Mauritania: Uld Abdel Aziz pierde el Golfo

 

Una verdadera humillación fue lo que sintió el presidente mauritano, Mohamed Uld Abdel Aziz, a su llegada a Dubai, en una de las escalas que hizo a su vuelta de un viaje oficial a China. En efecto, las autoridades emiratíes dispusieron que un “simple” funcionario del ministerio de Asuntos Exteriores acudiera al aeropuerto para recibir al jefe de Estado mauritano. Un gesto, huelga decirlo, que no fue bien recibido por Uld Abdel Aziz.

Entre otros, Arabia Saudí reprocha al mandatario mauritano el haber recibido al presidente iraní, Mahmud Ahmadinejad. Por su parte, Catar no entiende la postura de Mauritania con relación al Consejo Nacional de Transición libio, aún no reconocido por el régimen de Nuakchott.Uld Abdel Aziz atraviesa un periodo ciertamente delicado. Más allá del enfado de los países del Golfo Pérsico, en su país es cada vez más contestado por las poblaciones negro-africanas.
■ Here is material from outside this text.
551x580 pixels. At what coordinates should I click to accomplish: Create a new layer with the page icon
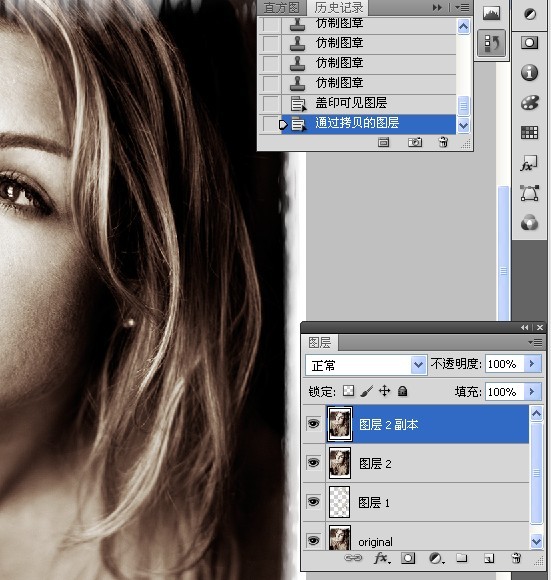[489, 558]
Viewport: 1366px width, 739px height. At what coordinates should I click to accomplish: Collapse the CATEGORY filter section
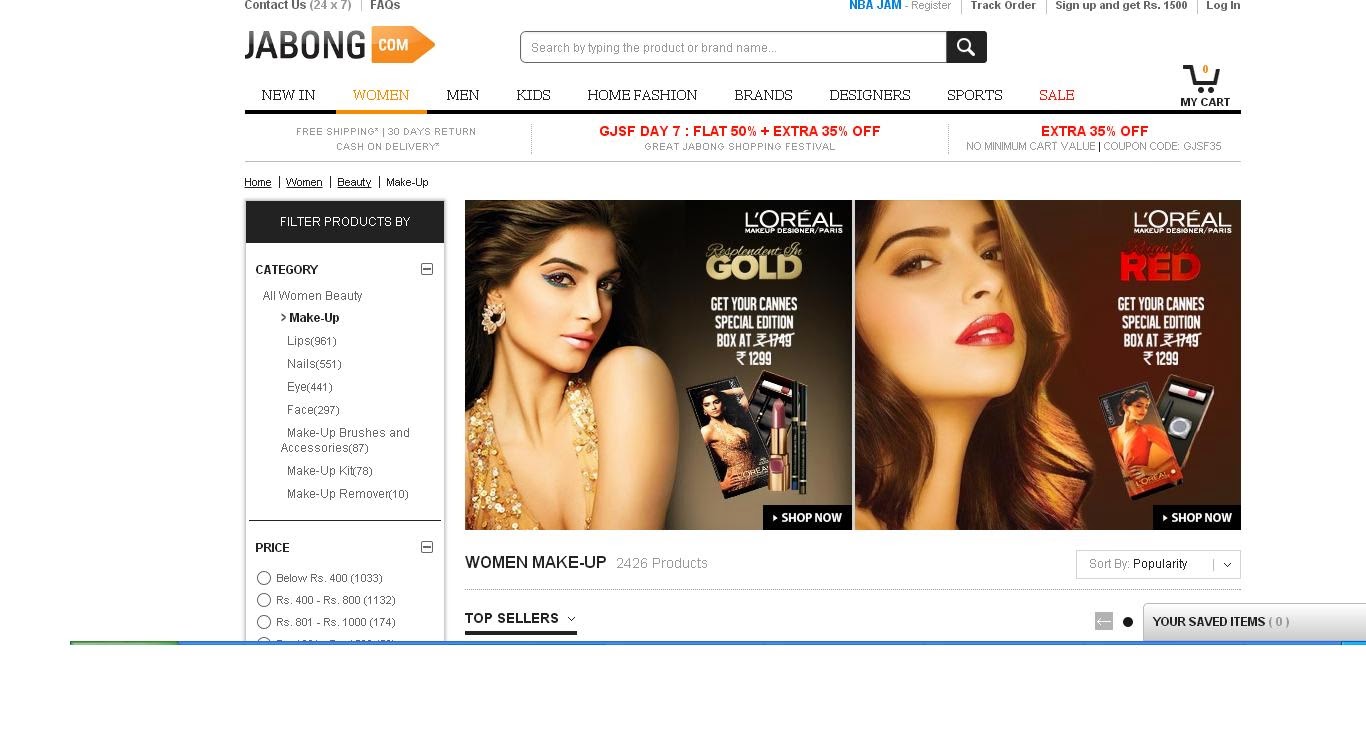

En un país donde es la élite árabo-beréber la que gobierna el país y que mantiene – de facto – la esclavitud, los numerosos negro-africanos mauritanos no cesan de manifestarse contra el último censo poblacional, que tachan de “injusto” y “racista”. Durante la pasada semana, sin ir más lejos, los enfrentamientos entre manifestantes y fuerzas del orden se saldaron con un muerto en la localidad de Maghama, empujando a Massaud Uld Buljeir, presidente de la Asamblea Nacional, a exigir la suspensión del censo.